Why is no one in that piece pointing out the obvious: As long as you keep creating more development that forces more and more cars on the same few roads because everyone has to use the same few roads for everything, you will never get ahead of the problem. What you will assuredly do, however, is make an unpleasant environment along those feeder roads and discourage anyone from using them to walk, even if they're only traveling half a mile.
"Why have suburban areas, with their height limits and low density of population, proved to be such a traffic nightmare?" ask the authors of Suburban Nation. In large part because of this inefficient traffic patern.

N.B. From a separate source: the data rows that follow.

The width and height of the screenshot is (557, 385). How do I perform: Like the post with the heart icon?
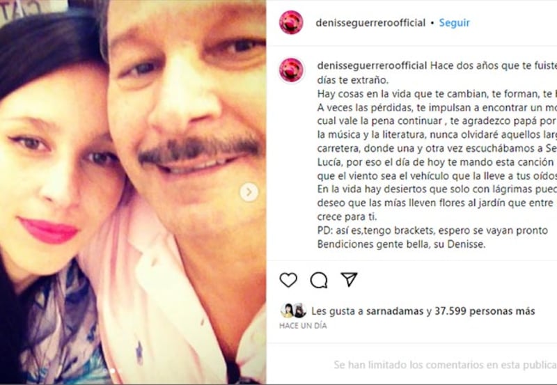pyautogui.click(x=288, y=280)
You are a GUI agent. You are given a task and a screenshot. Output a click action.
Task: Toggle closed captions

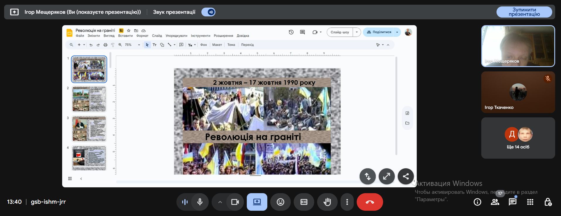[x=304, y=202]
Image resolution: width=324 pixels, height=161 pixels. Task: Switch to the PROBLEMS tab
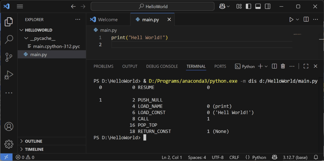coord(103,66)
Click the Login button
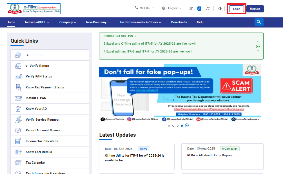The image size is (283, 174). pos(237,9)
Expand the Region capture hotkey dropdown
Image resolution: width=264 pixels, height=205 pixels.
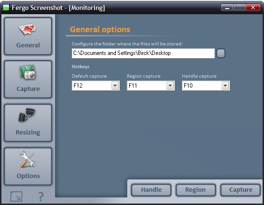[x=170, y=86]
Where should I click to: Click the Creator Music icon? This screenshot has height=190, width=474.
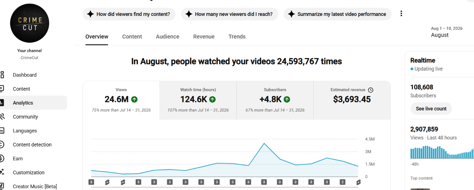pos(2,186)
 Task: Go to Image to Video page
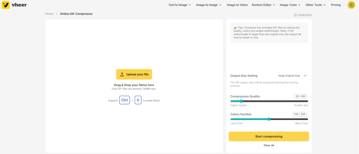click(237, 5)
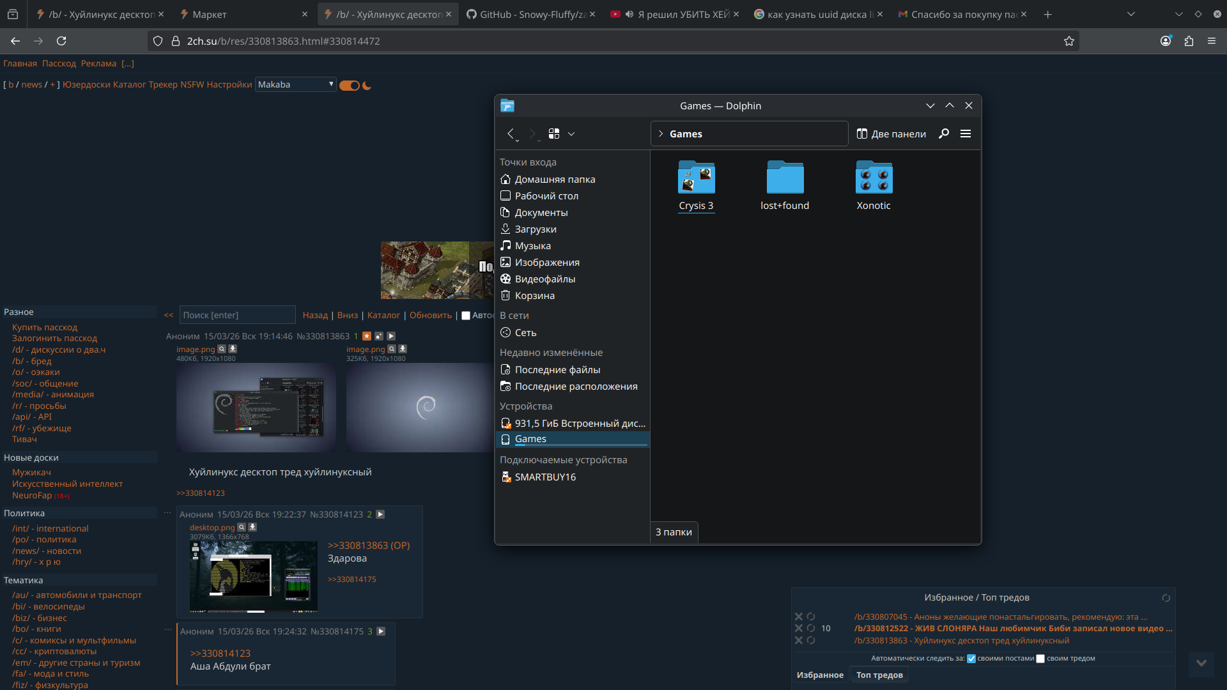Viewport: 1227px width, 690px height.
Task: Open the Dolphin hamburger menu
Action: click(966, 134)
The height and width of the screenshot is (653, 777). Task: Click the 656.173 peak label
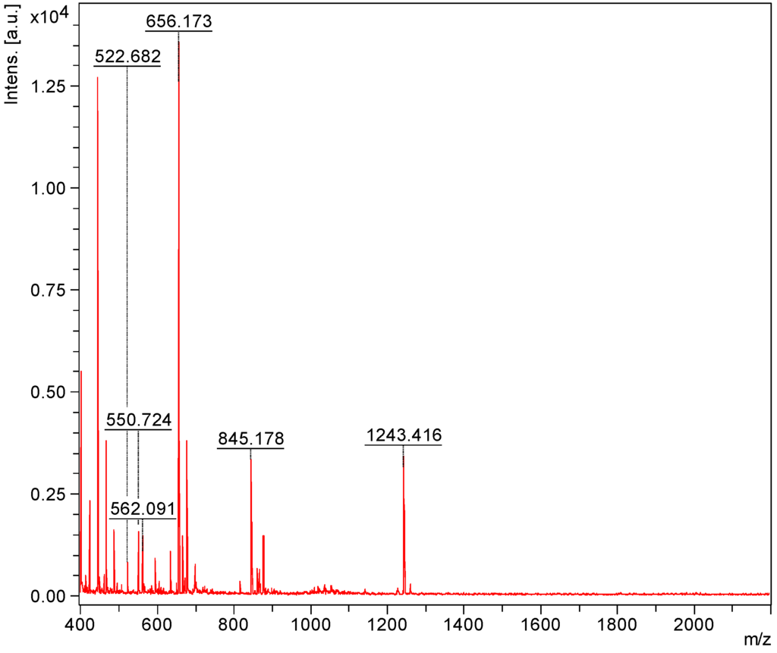point(178,22)
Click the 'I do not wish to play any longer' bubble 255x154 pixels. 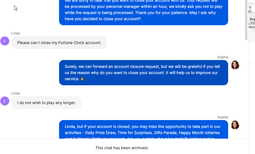click(x=46, y=103)
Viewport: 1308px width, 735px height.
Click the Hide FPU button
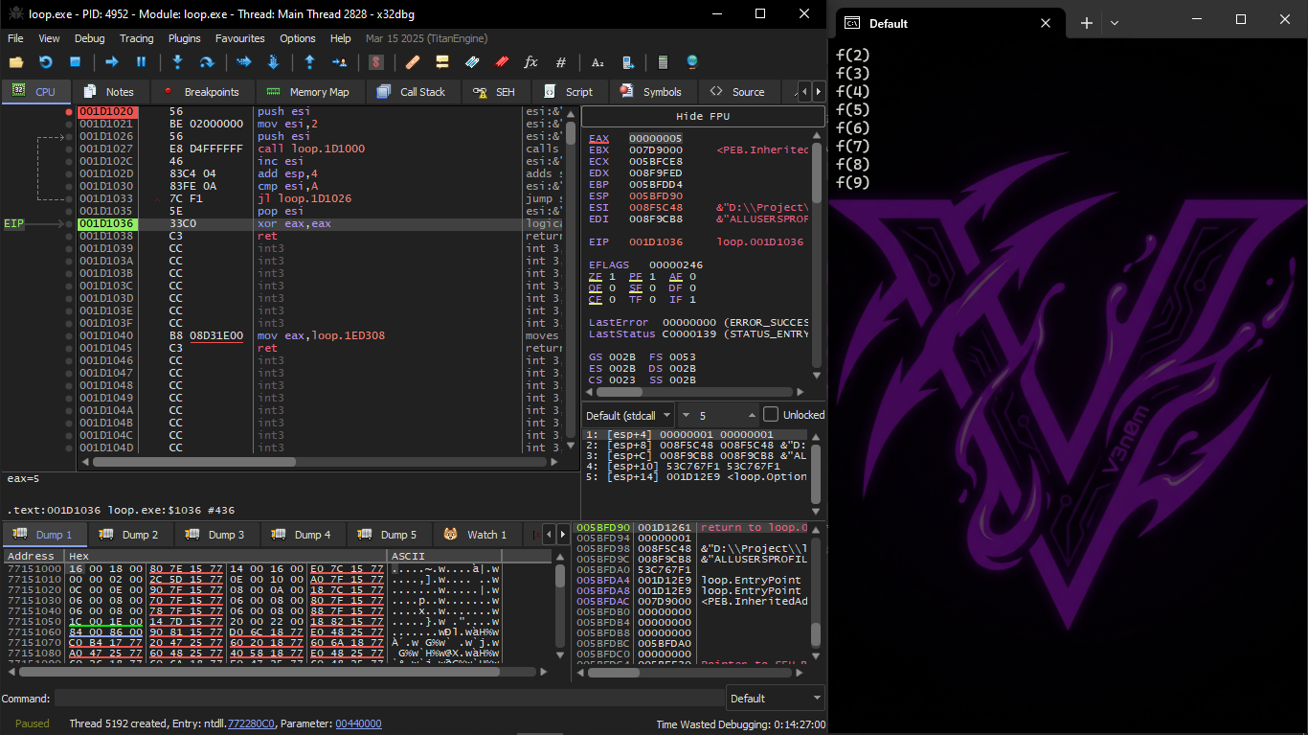[702, 116]
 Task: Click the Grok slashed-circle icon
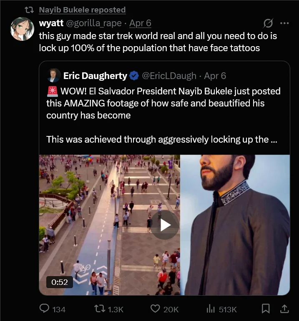[x=269, y=23]
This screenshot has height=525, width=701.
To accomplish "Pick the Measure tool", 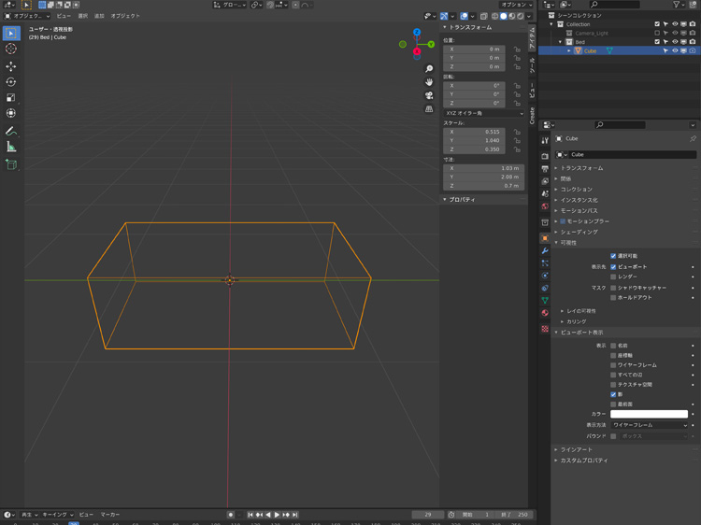I will coord(11,147).
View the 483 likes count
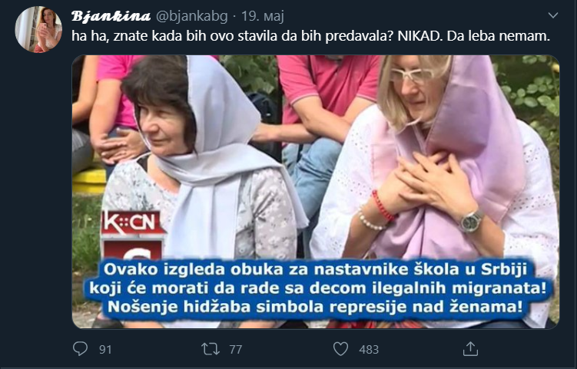 (x=369, y=349)
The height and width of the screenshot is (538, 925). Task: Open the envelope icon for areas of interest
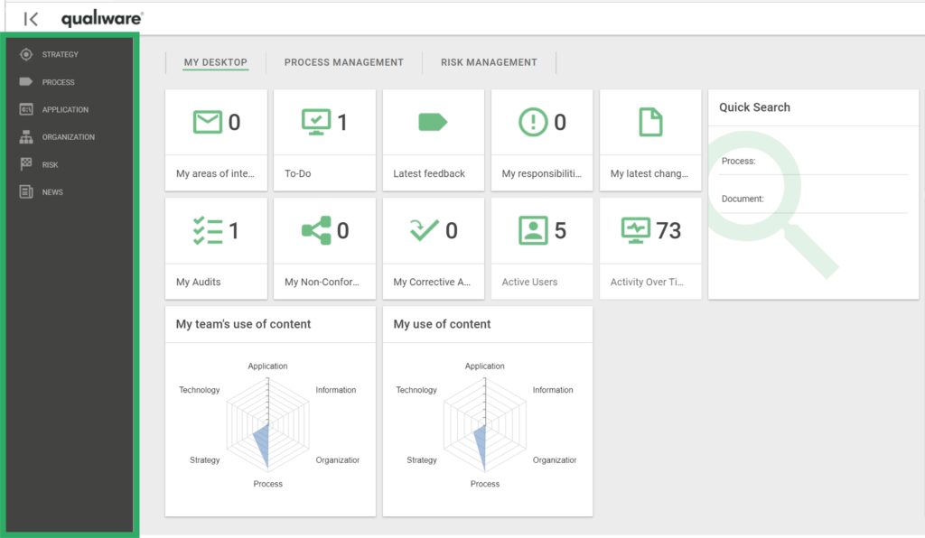[x=208, y=122]
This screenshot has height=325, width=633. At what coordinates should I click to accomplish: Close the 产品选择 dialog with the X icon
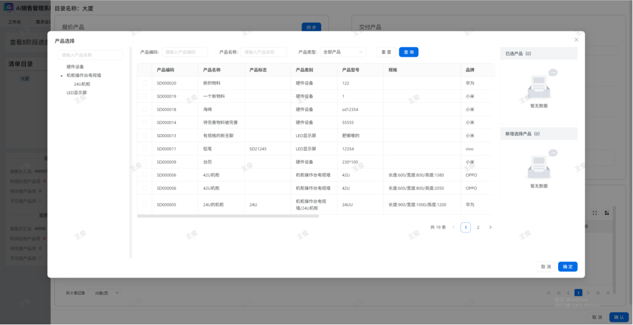pyautogui.click(x=576, y=40)
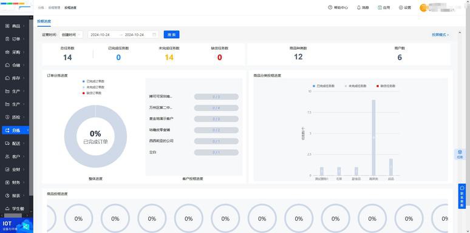Click the calendar icon in date range
The image size is (470, 233).
pos(154,35)
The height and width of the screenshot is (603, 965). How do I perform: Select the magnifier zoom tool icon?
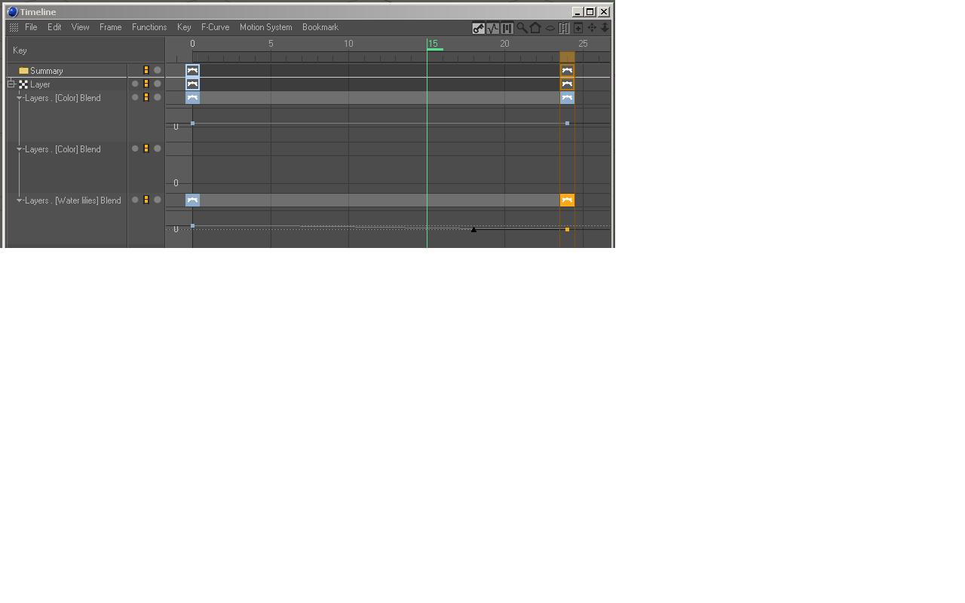coord(522,28)

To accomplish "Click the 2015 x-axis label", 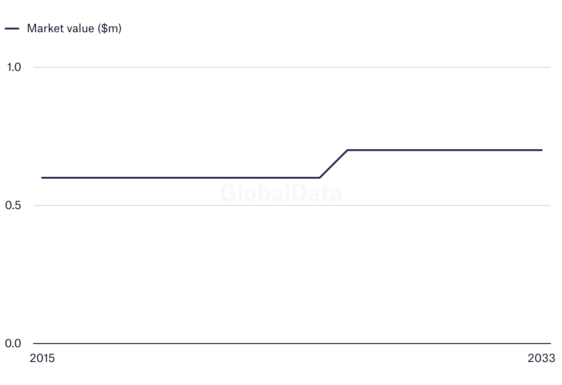I will pos(42,358).
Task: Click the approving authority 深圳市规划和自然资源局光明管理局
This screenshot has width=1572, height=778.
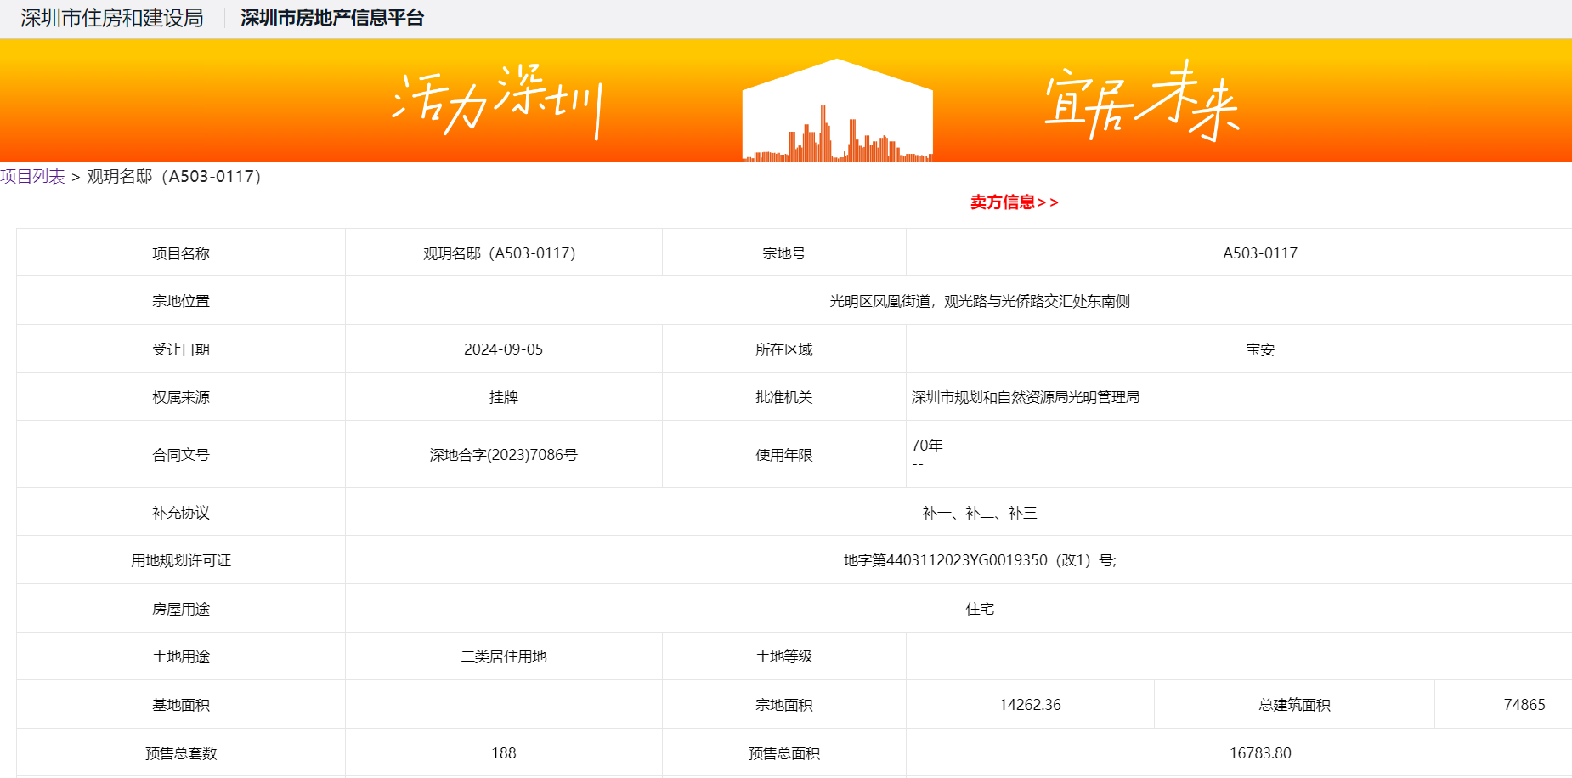Action: [x=1025, y=397]
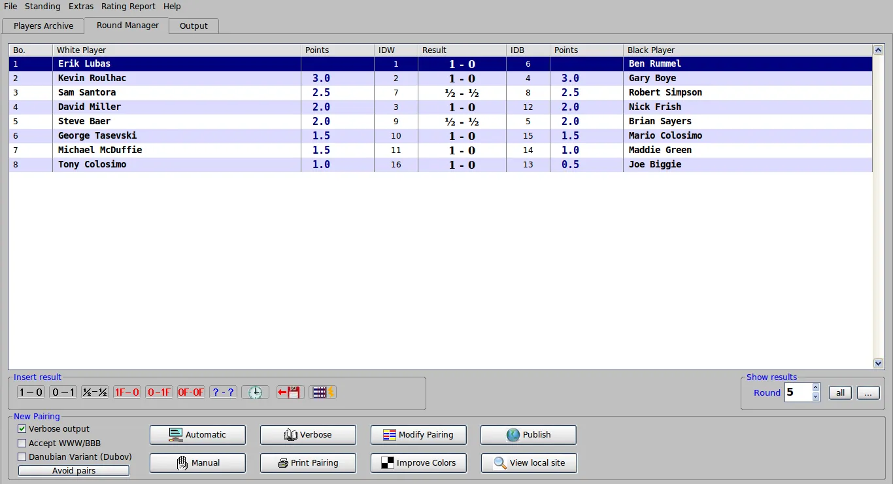
Task: Set result to unknown with ?-?
Action: coord(223,392)
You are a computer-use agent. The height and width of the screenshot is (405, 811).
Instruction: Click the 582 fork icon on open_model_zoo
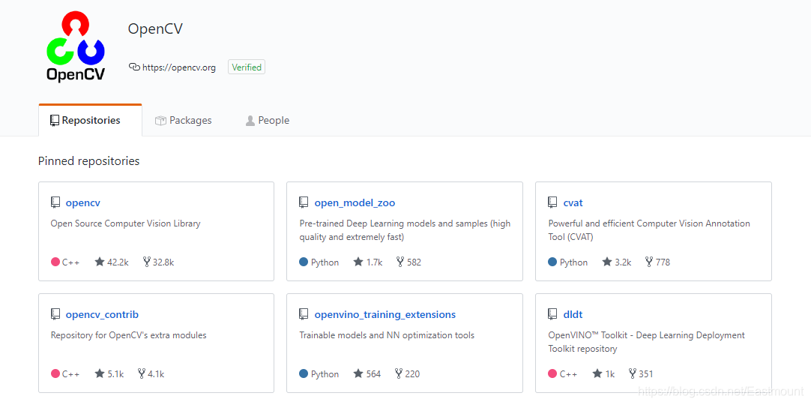click(x=400, y=262)
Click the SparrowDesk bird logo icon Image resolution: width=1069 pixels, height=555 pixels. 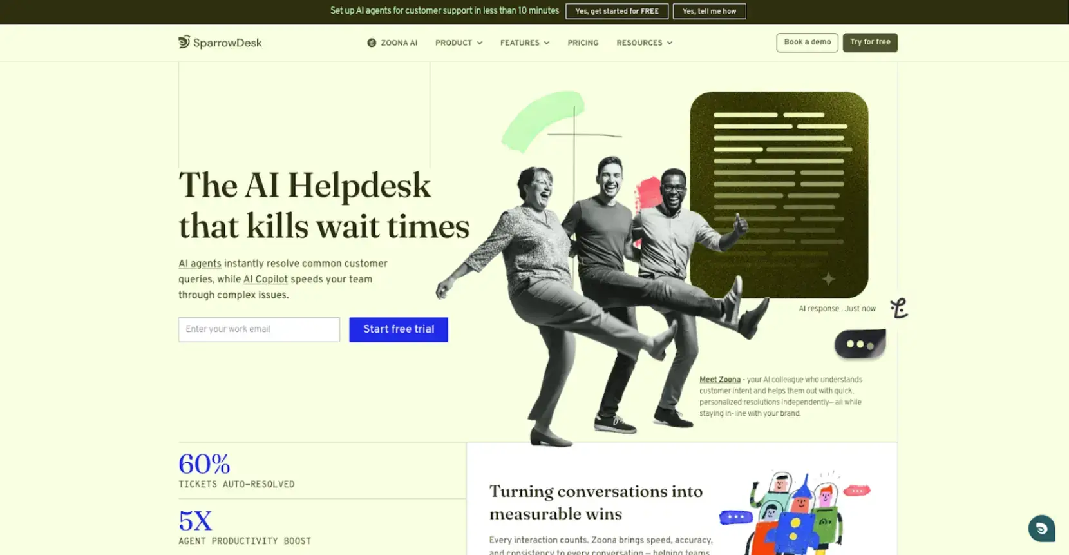[184, 42]
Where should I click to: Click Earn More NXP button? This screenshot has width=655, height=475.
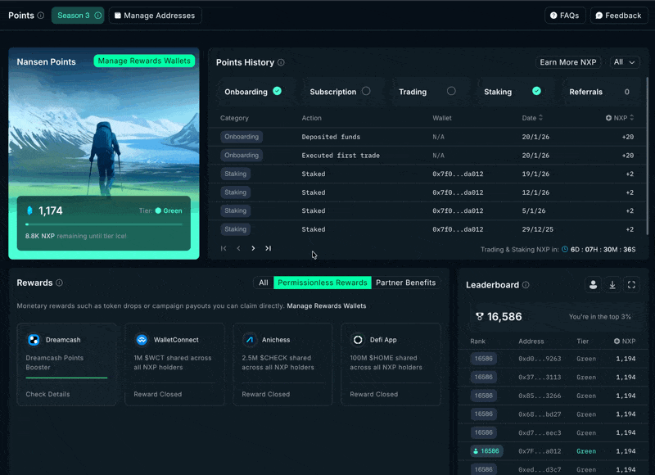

Even worse: By widening roads, you encourage people to drive a lot more than they did before, quickly filling new asphalt back up to capacity.
It's not only that everyone has to drive everywhere for everything. "Every single trip from one component to another, no matter how short, must enter the collector [road]. Thus, the traffic of an entire commmunity may rely on a single road, which, as a result, is generally congested during much of the day." More traditional neighborhoods have "all the same components as the suburban model, but they are organized as a web, a densely interconnected system that reduces demand on the collector road. ... [I]ts gridded network is superior at handling automobile traffic, providing multiple routes between destinations...
"The efficiency of the traditional grid explains why Charleston, South Carolina, at 2,500 acres, handles an annual tourist load of 5.5 million people with little congestions, while Hilton Head Island, ten times larger, experiences severe backups at 1.5 million visitors. Hilton Head, for years the suburban planners' exemplar, focuses all its traffic on a single collector road."
Rte. 6 on Cape Cod anyone?
Yes, we need to upgrade some critical roadways, but not at the expense of making it even less likely that people can choose to walk between retail destinations less than half a mile away from each other (most people will take their cars from Speen Street or Rte. 9 hotels to restaurants just 2 blocks away because the pedestrian environment is so hostile). But even more important is to change the pattern of new development so it doesn't keep escalating the problem.
"The simple truth is that building more highways and widening existing roads, almost always motivated by concern over traffic, does nothing to reduce traffic. In the long run, it actually increases traffic. This revelation is so counterintuitive that it bears repeating: adding lanes makes traffic worse," Suburban Nation notes. "The phenomenon has been well documented ... increased traffic capacity causes people to drive more -- a lot more."
In one University of California at Berkeley study of 30 counties between 1973 and 1990, "for every 10% increase in roadway capacity, traffic increased 9 percent within four years' time."